C’est en présence de plusieurs membres du système judiciaire haïtien et de représentants d’organisations de la société civile que les responsables du Groupe d’appui aux rapatriés et aux réfugiés (GARR) ont réalisé ce forum sur la traite des personnes et le trafic d’êtres humains. « Notre objectif est de sensibiliser tous les acteurs et dégager une compréhension commune du phénomène », précise Jems Gédéon, avocat et membre du Chapitre haïtien de l’Association internationale des femmes juges, structure partenaire du forum.
Par la traite des personnes et le trafic d’êtres humains, les organisateurs entendent la domesticité des enfants (restavèk) ; le trafic de mineurs et d’adultes à la frontière haïtiano-dominicaine à des fins d’exploitation sexuelle ou d’exploitation de leurs forces de travail ; les enfants-soldats, enrôlés de force dans des gangs armés, exploités à leur insu et généralement sans rémunération ; ainsi que la mendicité forcée de jeunes enfants, exploités généralement par des adultes. Ces cas, si l’on en croit Jems Gedeon, seraient légion en Haïti.
Toute la journée durant, des intervenants se sont défilés et des ateliers ont été réalisés pour non seulement faire l’état des lieux du phénomène en Haïti et analyser ses conséquences, mais aussi pour permettre aux responsables des organismes de la société civile – ceux qui sont spécialisés dans la défense des droits humains au premier chef – de placer leurs mots dans le débat sur cette problématique.
À en croire les organisateurs de l’évènement, la situation est alarmante en ce qui a trait à la traite des personnes en Haïti.
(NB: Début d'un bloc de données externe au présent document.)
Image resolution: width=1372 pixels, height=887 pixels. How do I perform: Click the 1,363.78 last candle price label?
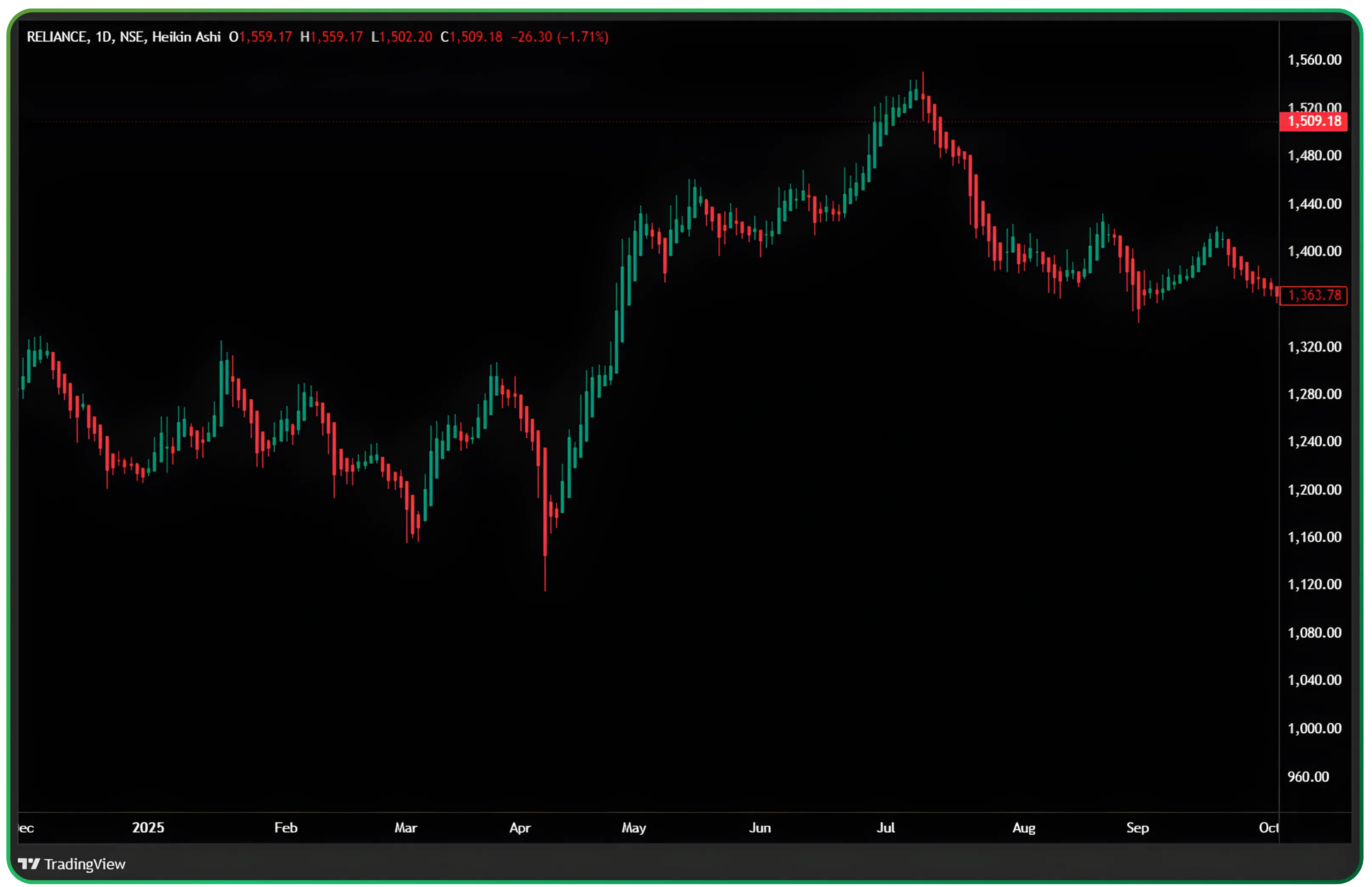click(x=1314, y=296)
Selon Jems Gédéon, premier intervenant de la journée, celle-ci est facilitée par diverses causes structurelles. Du nombre, la pauvreté et, surtout, la faiblesse des institutions. À cela, s’ajoutent, selon l’homme de droit, l’absence de culture juridique et certaines habitudes ancrées dans les mœurs haïtiennes qui facilitent et font perdurer le phénomène.
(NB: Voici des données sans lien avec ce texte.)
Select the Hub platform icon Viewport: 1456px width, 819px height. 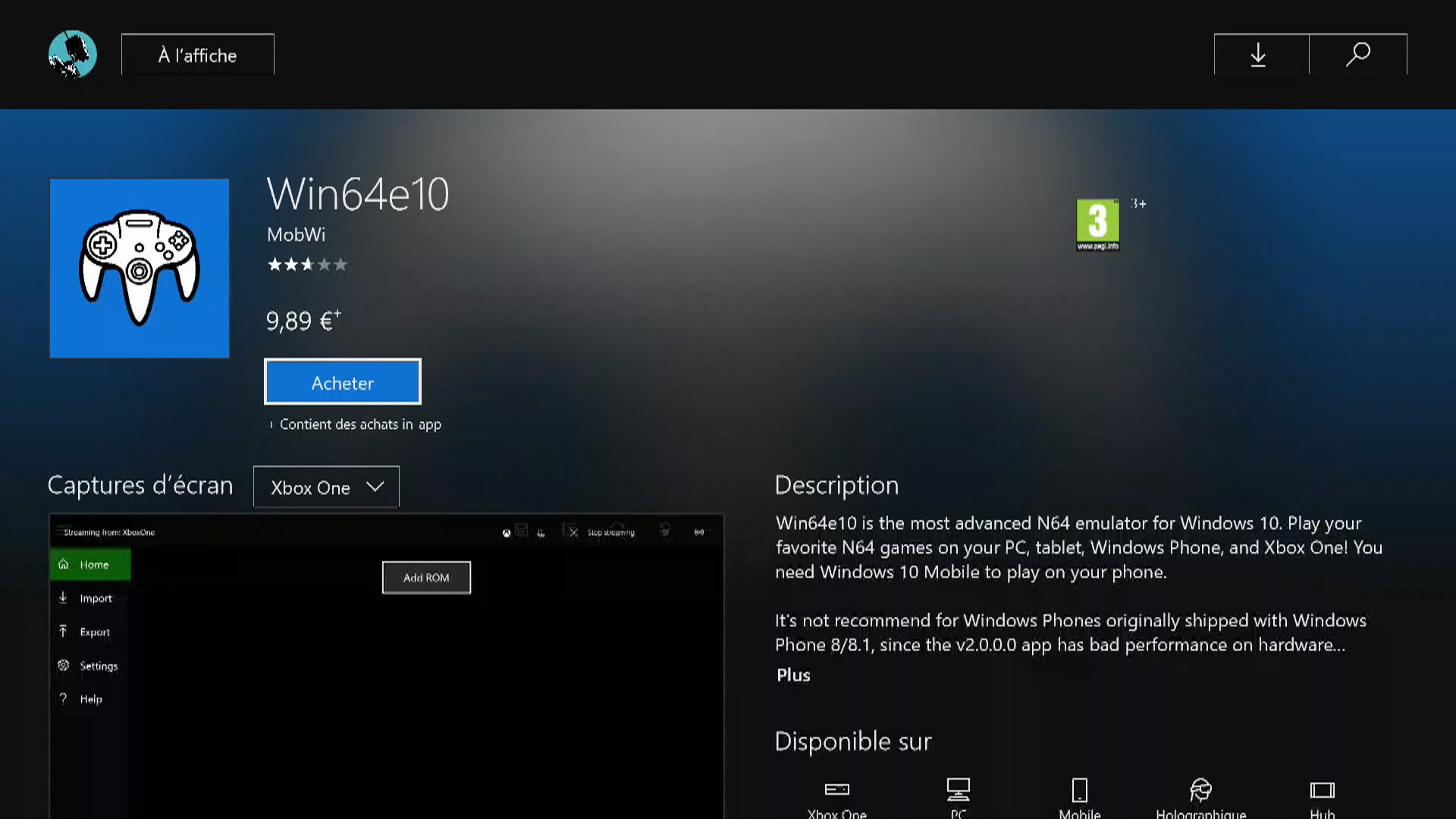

Le traite des êtres humains perdure aussi à cause d’une autre réalité : l’impunité. Du moins, c’est ce qui ressort de l’intervention de la magistrate Marjorie Jacques. Selon la juge de siège, une armada d’instruments juridiques existe dans la législation haïtienne pour contrecarrer le phénomène. Elle cite en ce sens la loi du 2 juin 2014 contre la traite des personnes, le Code pénal, la Convention de Palerme, pour ne citer que ceux-là. Ce qui fait défaut, c’est l’application des prescrits de ces textes de loi.
Les intervenants ont donc appelé à agir pour freiner le phénomène. Dans son intervention en clôture de journée, la juge Lamise Elmidor a appelé – en usant de la règle des 4P pour lutter contre la traite des personnes – à la prévention des crimes, la protection des victimes et des personnes vulnérables, la poursuite des trafiquants et le partenariat entre les institutions étatiques et les organismes de la société civile pour contrecarrer le phénomène.
L’organisation de ce forum est un prétexte, si l’on en croit les responsables du GARR, pour lancer un plaidoyer contre la traite des personnes, domaine dans lequel la structure a déjà travaillé par le passé. Dans cette optique, selon le responsable de programme de l’institution, Junior Joseph, les propositions faites par les participants lors des ateliers serviront à « élaborer le plan de plaidoyer visant à sensibiliser tous les acteurs autour de cette problématique ».